The local team working to end homelessness in Chicago set goals each month for reducing the number of veterans experiencing homelessness and used those goals to get every stakeholder rowing in the same direction. Each time the team achieved one of its goals, it immediately set a new one and communicated the change.

THEME-BASED CASE CONFERENCING TO ACCOMMODATE THE LARGE SCALE OF HOMELESSNESS

Because its by-name list is so large, the Chicago team couldn’t strategize around each individual veteran at every meeting. Instead it designed a schedule for rotating through key themes on a weekly basis: first, it focused on veterans experiencing chronic homelessness, then long- term shelter stayers, then veterans in transitional housing, and finally veterans connected to housing subsidies who hadn’t yet been able to find apartments. These prioritized individuals are the focus of the team’s work between meetings.

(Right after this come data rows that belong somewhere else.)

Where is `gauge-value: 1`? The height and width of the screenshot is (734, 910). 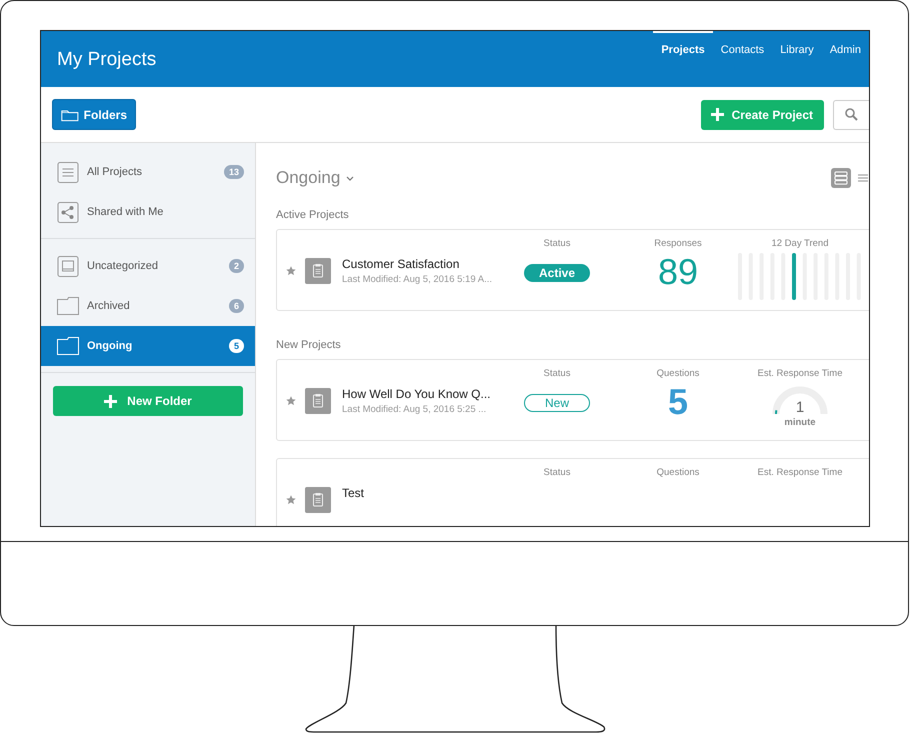 gauge-value: 1 is located at coordinates (800, 408).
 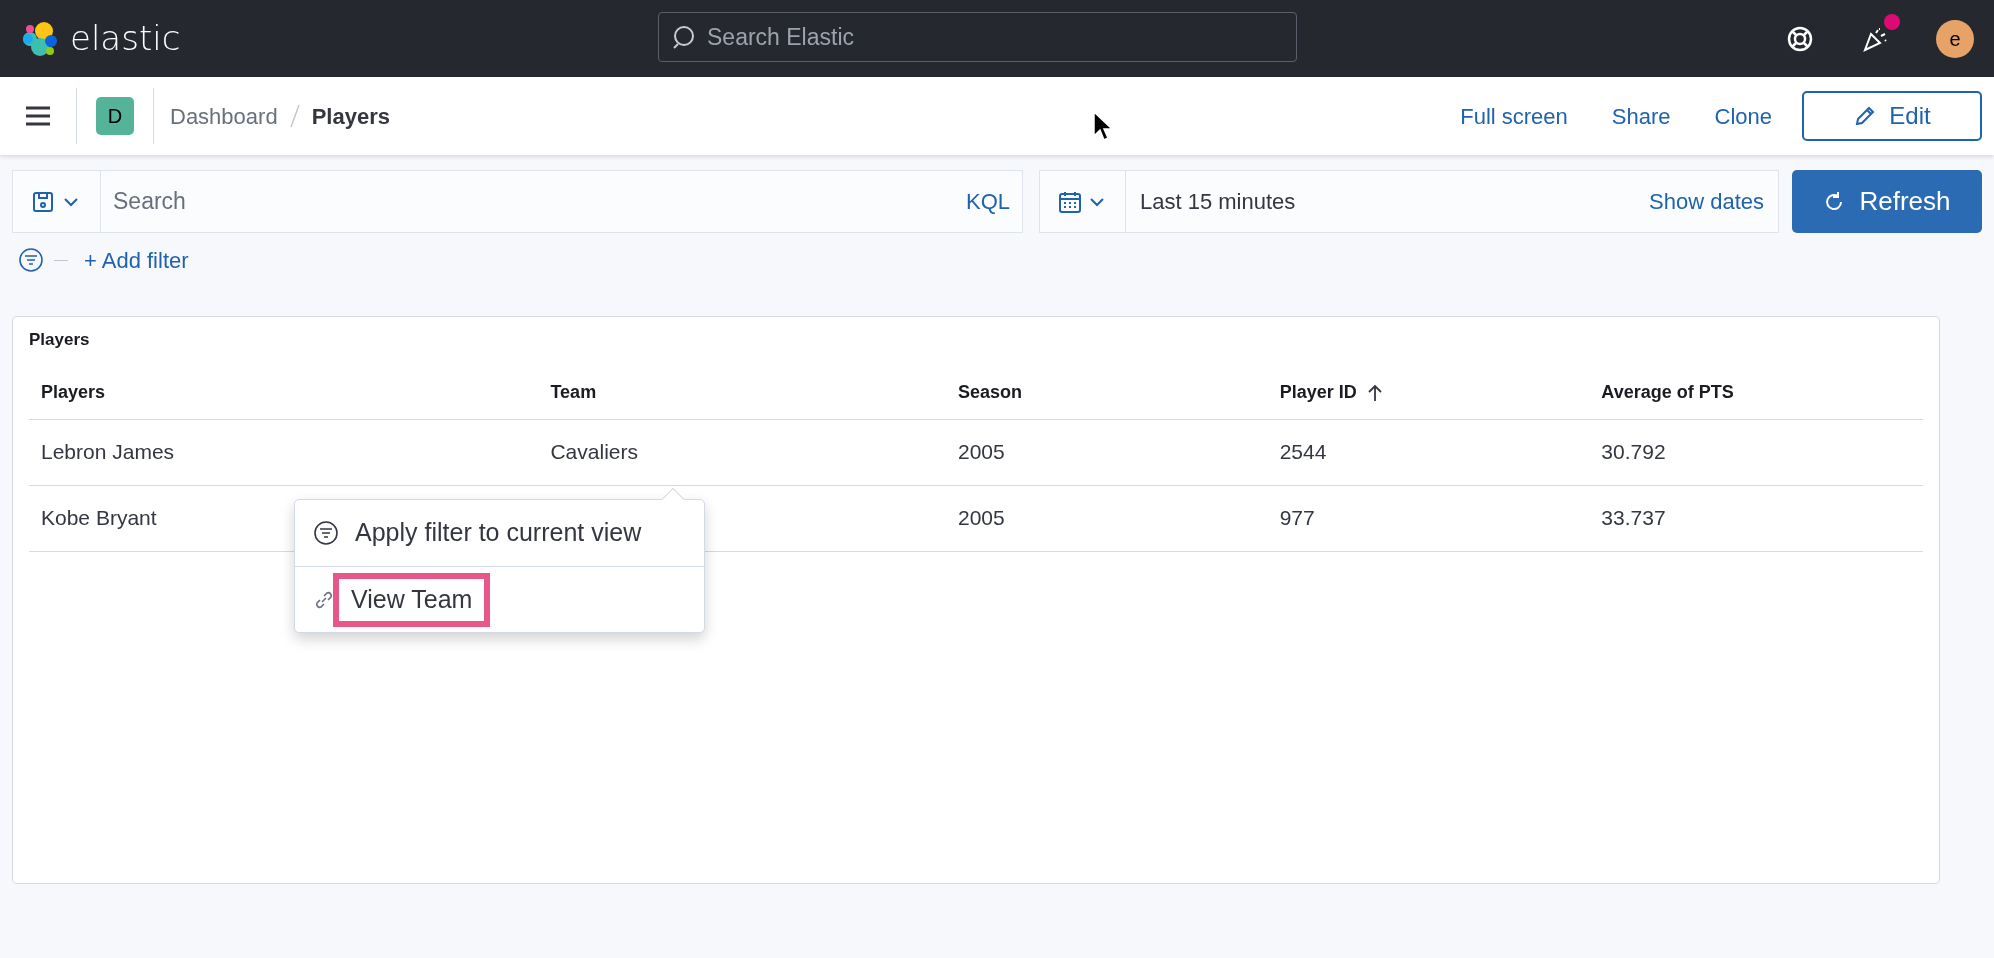 What do you see at coordinates (1641, 116) in the screenshot?
I see `header-link: Share` at bounding box center [1641, 116].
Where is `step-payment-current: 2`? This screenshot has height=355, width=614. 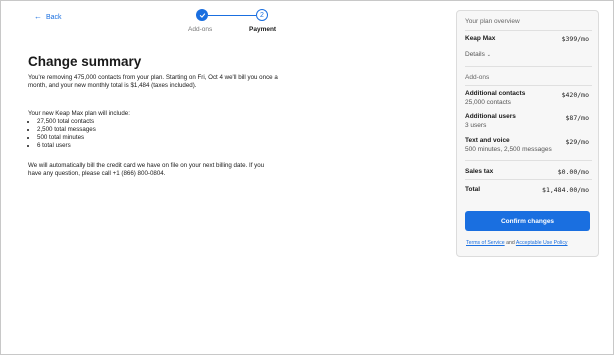 step-payment-current: 2 is located at coordinates (262, 15).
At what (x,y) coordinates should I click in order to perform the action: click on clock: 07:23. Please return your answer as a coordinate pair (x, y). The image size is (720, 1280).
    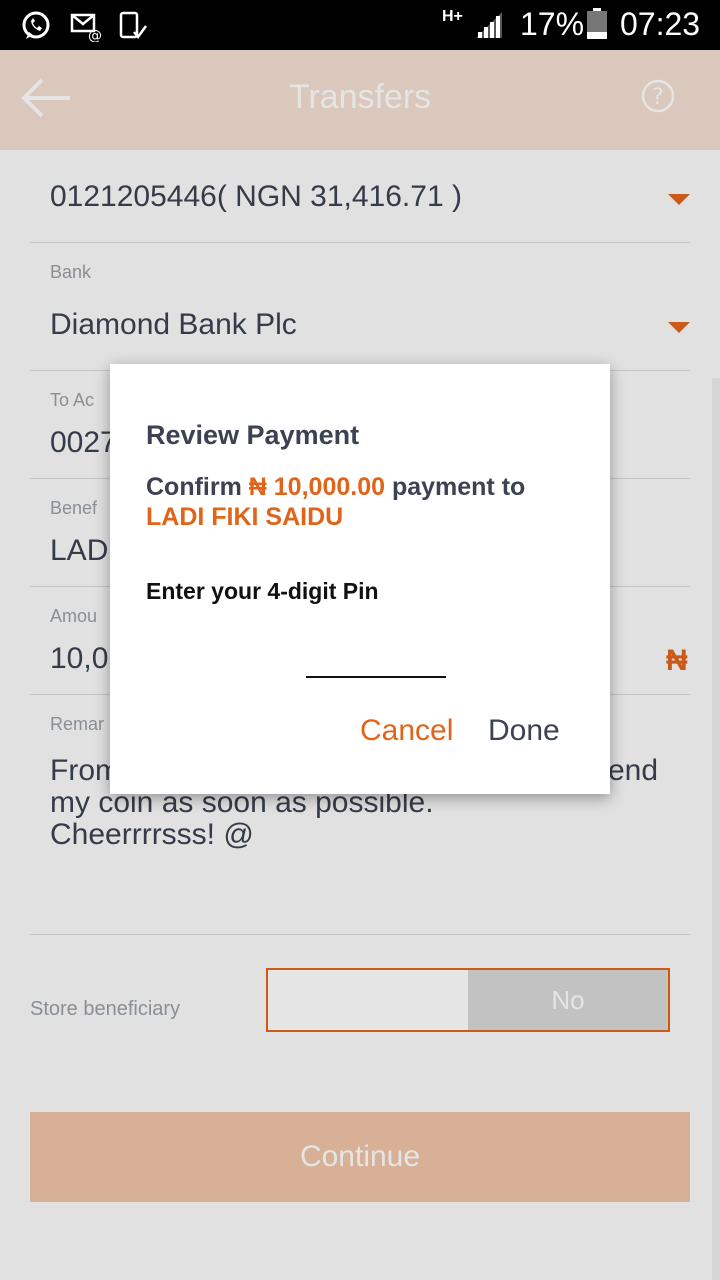
    Looking at the image, I should click on (660, 24).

BIMONTHLY MEETINGS WITH THE MAYOR’S TEAM

The Chicago team meets bimonthly with the Mayor’s staff to brief them on progress and provide clear requests to the Mayor to take specific actions that could advance their efforts.

CREATING DATA PROCESSES

Street outreach workers were struggling to find specific veterans when housing became available for them. In response, the local team expanded data-sharing permissions in its HUD-funded data system. Now outreach workers can see the services each veteran is accessing at any time and the best point of contact at each program. This helps outreach workers find those on the street more quickly and reduces the time it takes to connect homeless veterans to housing.